Thanks for the opportunity. I just wanted to ask a simple question on our asset management business. With the growing competition and from banking platform based AMCs, what is our long-term strategy to fight that competition as we see that growth, specifically during last 1, 1.5 years has slowed a bit?

Ajay Srinivasan

executive
#86

It's a good question, but I think the asset management business in many ways is a fairly democratic business because there is a wide variety of funds and performance is quite well known. So I think beyond the point in time, all distributors ultimately have to offer products that meet different needs and that perform. And I think therefore, just ownership of a channel doesn't necessarily mean that you will get the ability to sell products through that channel.
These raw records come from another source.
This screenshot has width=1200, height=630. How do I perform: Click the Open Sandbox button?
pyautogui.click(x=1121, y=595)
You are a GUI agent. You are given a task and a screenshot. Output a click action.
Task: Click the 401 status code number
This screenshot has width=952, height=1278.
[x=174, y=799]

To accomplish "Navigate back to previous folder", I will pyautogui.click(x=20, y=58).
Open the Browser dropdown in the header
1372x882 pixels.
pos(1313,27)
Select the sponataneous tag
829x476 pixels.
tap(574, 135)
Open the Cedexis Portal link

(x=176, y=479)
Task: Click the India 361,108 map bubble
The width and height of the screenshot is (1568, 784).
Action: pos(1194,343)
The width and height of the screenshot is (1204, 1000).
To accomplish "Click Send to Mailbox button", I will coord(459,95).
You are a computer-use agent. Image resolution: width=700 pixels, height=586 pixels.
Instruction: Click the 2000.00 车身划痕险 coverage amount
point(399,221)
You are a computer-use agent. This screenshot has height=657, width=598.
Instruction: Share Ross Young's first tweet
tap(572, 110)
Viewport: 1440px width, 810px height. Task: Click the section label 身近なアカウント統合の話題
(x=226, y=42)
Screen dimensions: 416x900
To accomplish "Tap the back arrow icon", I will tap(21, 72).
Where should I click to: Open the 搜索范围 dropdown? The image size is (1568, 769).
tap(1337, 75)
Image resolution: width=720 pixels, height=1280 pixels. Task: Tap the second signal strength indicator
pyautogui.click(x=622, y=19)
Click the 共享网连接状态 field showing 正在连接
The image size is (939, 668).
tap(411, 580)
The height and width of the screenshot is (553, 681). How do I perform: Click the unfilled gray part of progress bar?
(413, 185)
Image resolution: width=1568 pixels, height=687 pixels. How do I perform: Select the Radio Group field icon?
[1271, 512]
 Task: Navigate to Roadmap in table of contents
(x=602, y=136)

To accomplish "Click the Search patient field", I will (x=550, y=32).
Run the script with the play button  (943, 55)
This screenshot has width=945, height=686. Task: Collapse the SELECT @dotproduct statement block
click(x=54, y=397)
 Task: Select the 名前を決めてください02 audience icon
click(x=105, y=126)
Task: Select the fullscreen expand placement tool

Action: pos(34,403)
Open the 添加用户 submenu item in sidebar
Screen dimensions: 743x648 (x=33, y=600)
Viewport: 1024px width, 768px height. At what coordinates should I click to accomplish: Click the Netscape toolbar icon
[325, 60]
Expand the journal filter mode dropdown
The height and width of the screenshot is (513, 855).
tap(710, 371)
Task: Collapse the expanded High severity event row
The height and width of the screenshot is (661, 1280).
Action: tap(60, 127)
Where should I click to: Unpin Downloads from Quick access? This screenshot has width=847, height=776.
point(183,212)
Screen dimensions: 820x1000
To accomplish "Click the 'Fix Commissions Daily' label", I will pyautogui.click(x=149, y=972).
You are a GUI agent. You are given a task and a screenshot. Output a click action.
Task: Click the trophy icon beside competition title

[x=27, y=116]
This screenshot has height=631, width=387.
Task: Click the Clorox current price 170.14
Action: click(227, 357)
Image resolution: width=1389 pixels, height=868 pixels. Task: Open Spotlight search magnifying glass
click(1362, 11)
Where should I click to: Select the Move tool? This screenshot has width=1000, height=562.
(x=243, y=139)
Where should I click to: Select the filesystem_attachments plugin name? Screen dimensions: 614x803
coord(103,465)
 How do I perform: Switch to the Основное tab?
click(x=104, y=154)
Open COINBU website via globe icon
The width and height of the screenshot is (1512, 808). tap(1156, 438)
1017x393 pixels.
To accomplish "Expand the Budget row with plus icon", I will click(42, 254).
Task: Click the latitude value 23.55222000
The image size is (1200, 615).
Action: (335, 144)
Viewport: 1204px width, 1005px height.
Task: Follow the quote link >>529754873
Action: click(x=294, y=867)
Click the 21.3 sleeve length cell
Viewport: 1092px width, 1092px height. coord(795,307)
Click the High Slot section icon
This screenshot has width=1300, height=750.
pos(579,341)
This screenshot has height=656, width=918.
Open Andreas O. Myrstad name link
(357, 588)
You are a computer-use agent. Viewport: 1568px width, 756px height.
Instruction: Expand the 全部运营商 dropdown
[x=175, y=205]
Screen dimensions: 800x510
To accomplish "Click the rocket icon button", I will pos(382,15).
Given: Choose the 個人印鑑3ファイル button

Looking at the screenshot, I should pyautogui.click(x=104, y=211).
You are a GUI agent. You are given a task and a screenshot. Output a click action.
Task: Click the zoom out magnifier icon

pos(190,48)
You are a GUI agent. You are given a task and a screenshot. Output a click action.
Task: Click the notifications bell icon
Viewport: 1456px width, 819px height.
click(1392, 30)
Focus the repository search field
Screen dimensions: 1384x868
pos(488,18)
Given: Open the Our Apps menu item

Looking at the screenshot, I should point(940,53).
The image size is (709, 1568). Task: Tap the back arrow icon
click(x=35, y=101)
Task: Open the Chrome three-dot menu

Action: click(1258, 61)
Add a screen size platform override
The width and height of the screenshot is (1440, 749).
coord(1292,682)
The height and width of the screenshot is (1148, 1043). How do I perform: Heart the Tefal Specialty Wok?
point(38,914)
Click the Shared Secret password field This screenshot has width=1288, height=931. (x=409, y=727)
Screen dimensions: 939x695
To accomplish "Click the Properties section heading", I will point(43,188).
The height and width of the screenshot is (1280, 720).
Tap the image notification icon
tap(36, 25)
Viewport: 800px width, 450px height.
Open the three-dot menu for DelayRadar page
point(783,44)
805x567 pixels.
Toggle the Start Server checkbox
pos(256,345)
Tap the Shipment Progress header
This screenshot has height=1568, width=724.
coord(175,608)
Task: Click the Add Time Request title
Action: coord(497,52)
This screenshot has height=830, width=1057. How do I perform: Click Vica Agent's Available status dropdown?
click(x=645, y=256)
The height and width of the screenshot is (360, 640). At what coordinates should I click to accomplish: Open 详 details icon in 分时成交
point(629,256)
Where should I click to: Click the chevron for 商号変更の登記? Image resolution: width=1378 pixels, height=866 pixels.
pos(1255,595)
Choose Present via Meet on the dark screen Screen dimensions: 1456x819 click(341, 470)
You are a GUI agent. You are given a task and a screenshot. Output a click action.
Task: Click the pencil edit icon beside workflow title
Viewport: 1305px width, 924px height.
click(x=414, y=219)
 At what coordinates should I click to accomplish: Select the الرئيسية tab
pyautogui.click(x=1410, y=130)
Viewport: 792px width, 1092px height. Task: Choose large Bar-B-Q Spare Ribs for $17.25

So I do think that as long as we continue to perform and deliver attractive returns -- you already have huge scale. We've been in this business 25 years. We are now running INR 2.7 lakh crores of AUM. I think the -- as long as you're delivering decent products with good performance, I think the opportunity to grow will continue to remain.

Unknown Attendee

attendee
#87

And just a small question on moratorium book. Like as the lockdown is getting lifted, are we seeing people coming back and paying? Or people making use of the second moratorium that has been provided?

Ajay Srinivasan

executive
#88

So it's early days, it's only 5 days in, but I think we're already seeing the trend that people are starting to pay back. And I think as the lockdown lifts, we expect that, that will come down slightly more because when you look -- we have SMEs and we have self-employed customers, all of them are waiting for their business to start so that they can start servicing their debt as well. So I think as the economy opens up, we will start seeing that coming down.

Operator

operator
#89

Thank you. Ladies and gentlemen that was the last question for today. I now hand the conference over to Mr. Ajay Srinivasan for closing comments.

Ajay Srinivasan

executive
#90

So I just want to thank everyone for joining this call and listening to our story and asking the questions. I wish you all a very good weekend, and thank you very much again.

Operator

operator
#91

Thank you. On behalf of Aditya Birla Capital, that concludes this conference. Thank you for joining us, and you may now disconnect your lines.